Now, at a time when the obesity epidemic in this country is front and center thanks to Michelle Obama’s mission to promote healthy eating and exercise, the chef is once again in the spotlight. Schenker recently took some time to discuss his weight loss and how it’s changed his approach to life, and at least a little, to cooking.

RH: When did you realize you needed to lose weight?

My son just turned two Feb. 17, and in 2012 at his one-year physical, I got on the scale in his doctor’s office. I weighed 255 pounds. “Holy shit.” My wife was telling me I was obese, but I had been saying “I’m just a little overweight.” We Googled it, and I was obese.

RH: How’d you lose the weight?

I worked with a weight-loss specialist, a psychologist, who helped me write up a meal plan … My thing was I can’t moderate. I’m a finisher. Dr. [Stephen P.] Gullo said if you can’t moderate, eliminate. The food I can’t moderate, I wouldn’t touch, not even fantasize about it.
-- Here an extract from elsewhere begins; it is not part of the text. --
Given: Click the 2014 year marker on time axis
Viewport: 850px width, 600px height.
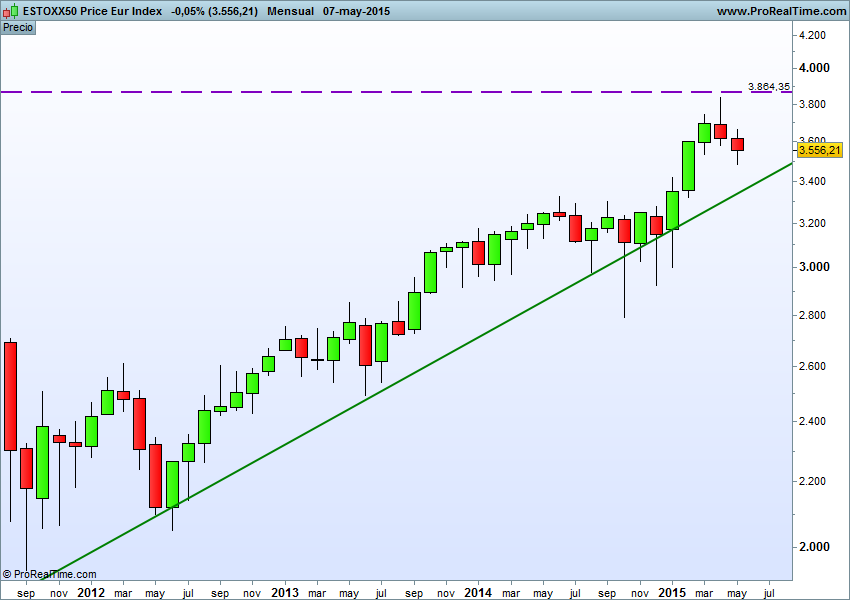Looking at the screenshot, I should [x=478, y=592].
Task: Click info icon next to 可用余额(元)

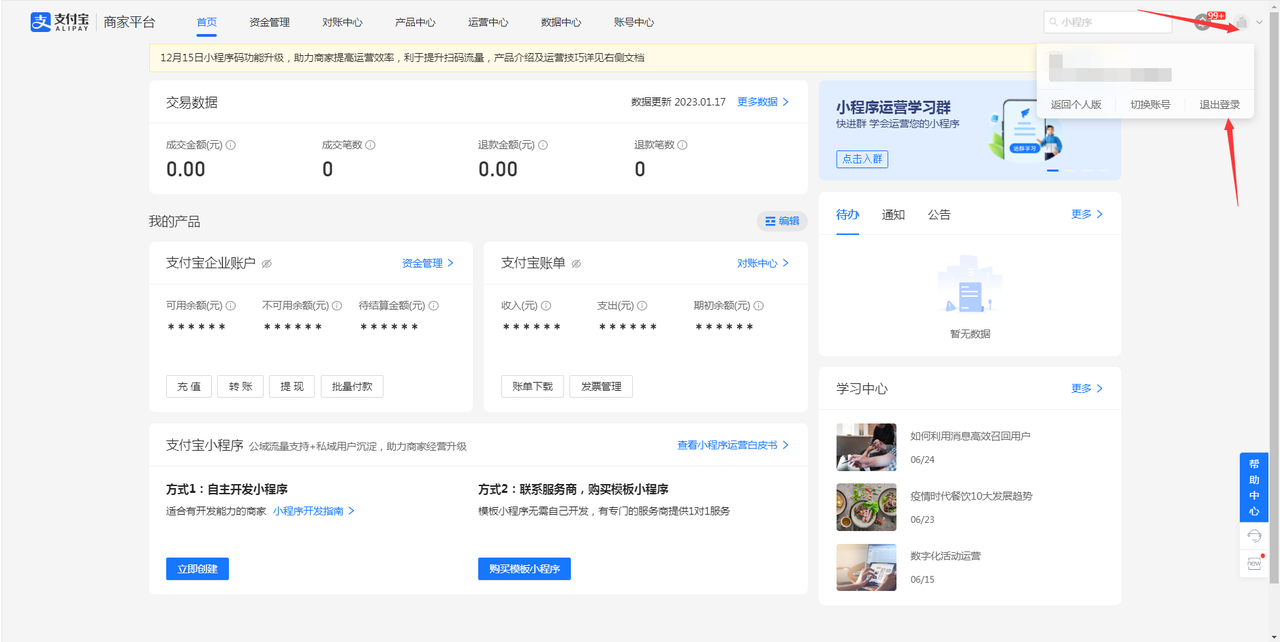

I was treating it like an alcoholic would.

And I wasn’t changing when I ate. Think about all these diets—eat five times a day, early breakfast to get your metabolism going. That’s bullshit. I wake up at 10 and don’t go to sleep until after 1. I always eat at midnight after work. The doctor said, “We’re not going to change you, let’s change what you consume.” So I ate a pound of shrimp at 1 a.m. One baked potato has about the same calories. Don’t eat less; just eat the right stuff.

RH: So now you’re the chef who lost 60 pounds, right? Are you still?

I’ve totally kept the weight off. I don’t want to be in the 200s again (he’s in the mid-190s, at 5-foot-10). Everyone keeps asking how’s the diet going. It’s not a diet, it’s become a lifestyle. I like eating better. But all those questions are good. It keeps me accountable and it’s not really that annoying. After all that buzz, I can’t be that guy who got thin and then got fat again.

RH: With all the attention on the obesity epidemic and the First Lady’s crusade, do you feel you have a responsibility to your customers concerning their health?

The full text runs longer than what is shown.